[Data rows]
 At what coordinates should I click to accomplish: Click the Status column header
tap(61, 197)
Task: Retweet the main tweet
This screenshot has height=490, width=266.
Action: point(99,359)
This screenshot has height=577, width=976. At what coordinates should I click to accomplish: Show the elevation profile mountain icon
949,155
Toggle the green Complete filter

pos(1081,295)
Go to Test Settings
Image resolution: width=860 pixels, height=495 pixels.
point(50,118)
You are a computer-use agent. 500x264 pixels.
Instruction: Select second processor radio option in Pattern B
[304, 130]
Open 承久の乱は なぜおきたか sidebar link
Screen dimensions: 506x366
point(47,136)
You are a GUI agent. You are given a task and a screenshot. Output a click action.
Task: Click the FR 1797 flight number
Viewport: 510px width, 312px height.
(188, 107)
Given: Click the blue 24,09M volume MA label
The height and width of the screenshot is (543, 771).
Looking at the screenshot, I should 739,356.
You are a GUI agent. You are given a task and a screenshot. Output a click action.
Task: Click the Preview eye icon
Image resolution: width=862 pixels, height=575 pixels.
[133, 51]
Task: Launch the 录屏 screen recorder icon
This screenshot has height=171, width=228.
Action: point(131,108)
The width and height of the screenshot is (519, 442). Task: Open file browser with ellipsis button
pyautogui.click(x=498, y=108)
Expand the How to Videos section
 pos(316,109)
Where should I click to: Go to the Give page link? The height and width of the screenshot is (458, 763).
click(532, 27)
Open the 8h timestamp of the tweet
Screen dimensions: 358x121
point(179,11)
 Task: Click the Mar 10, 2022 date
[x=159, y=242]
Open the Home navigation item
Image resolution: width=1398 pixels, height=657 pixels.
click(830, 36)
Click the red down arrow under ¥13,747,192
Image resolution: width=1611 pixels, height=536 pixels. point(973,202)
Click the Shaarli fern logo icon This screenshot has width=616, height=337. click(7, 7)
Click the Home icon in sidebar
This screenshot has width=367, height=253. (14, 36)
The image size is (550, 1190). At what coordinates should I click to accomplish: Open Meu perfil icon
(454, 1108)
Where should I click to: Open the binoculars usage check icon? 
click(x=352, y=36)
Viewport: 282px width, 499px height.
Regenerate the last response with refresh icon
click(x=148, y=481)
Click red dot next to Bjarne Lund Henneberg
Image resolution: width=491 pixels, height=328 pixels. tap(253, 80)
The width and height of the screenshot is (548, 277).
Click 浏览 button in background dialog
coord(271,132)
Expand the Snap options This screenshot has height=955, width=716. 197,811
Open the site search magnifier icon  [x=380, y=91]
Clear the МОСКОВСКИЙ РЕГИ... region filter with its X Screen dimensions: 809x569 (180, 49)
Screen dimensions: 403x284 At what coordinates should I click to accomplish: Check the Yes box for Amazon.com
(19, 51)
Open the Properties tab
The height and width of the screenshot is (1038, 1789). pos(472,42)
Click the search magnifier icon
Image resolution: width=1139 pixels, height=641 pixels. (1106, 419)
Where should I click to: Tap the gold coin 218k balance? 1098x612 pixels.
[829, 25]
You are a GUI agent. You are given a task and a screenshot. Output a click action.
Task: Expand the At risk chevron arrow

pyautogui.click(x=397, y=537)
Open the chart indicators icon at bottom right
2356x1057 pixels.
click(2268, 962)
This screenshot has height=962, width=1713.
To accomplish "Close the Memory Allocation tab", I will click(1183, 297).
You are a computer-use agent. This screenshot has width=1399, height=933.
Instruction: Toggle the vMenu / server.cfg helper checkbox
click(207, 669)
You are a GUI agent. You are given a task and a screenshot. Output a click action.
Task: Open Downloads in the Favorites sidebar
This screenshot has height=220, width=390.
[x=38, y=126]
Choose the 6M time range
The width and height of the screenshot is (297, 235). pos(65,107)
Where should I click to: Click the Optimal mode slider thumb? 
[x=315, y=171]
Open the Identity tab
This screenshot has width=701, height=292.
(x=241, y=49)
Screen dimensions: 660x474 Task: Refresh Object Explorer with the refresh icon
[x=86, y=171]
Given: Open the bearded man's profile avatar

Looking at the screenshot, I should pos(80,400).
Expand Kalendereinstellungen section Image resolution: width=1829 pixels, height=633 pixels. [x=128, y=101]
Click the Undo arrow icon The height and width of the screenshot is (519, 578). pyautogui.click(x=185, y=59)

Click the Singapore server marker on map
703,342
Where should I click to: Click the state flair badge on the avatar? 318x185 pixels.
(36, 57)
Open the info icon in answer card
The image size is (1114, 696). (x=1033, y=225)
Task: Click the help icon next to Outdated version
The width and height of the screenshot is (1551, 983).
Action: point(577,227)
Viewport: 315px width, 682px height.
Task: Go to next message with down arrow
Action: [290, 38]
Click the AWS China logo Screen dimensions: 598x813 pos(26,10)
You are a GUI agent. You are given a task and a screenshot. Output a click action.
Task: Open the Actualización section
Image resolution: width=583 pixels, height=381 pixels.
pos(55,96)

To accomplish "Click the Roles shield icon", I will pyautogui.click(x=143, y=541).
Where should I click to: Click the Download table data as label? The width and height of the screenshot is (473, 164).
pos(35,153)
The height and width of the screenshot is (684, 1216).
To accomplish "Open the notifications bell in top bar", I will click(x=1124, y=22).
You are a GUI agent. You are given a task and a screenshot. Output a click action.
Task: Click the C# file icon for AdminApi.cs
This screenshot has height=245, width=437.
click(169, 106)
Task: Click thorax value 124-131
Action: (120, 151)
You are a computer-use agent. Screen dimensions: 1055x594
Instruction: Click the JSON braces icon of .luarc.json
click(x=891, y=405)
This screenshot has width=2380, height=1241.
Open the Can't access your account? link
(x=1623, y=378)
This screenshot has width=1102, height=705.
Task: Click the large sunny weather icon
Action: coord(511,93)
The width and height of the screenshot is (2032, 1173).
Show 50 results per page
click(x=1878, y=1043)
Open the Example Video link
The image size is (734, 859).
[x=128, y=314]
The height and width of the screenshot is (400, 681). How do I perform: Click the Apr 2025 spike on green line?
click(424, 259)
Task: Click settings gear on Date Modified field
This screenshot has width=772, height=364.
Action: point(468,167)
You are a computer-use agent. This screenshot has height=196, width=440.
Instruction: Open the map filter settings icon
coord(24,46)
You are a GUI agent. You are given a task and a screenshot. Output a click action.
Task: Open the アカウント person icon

[Short exercise]
Echo the listing above verbatim, starting with the line containing "Expand Kalendereinstellungen section" and going on through the line containing "The image size is (1114, 696).", with both lines included.

[Written solution]
Expand Kalendereinstellungen section Image resolution: width=1829 pixels, height=633 pixels. [x=128, y=101]
Click the Undo arrow icon The height and width of the screenshot is (519, 578). pyautogui.click(x=185, y=59)

Click the Singapore server marker on map
703,342
Where should I click to: Click the state flair badge on the avatar? 318x185 pixels.
(36, 57)
Open the info icon in answer card
The image size is (1114, 696). (x=1033, y=225)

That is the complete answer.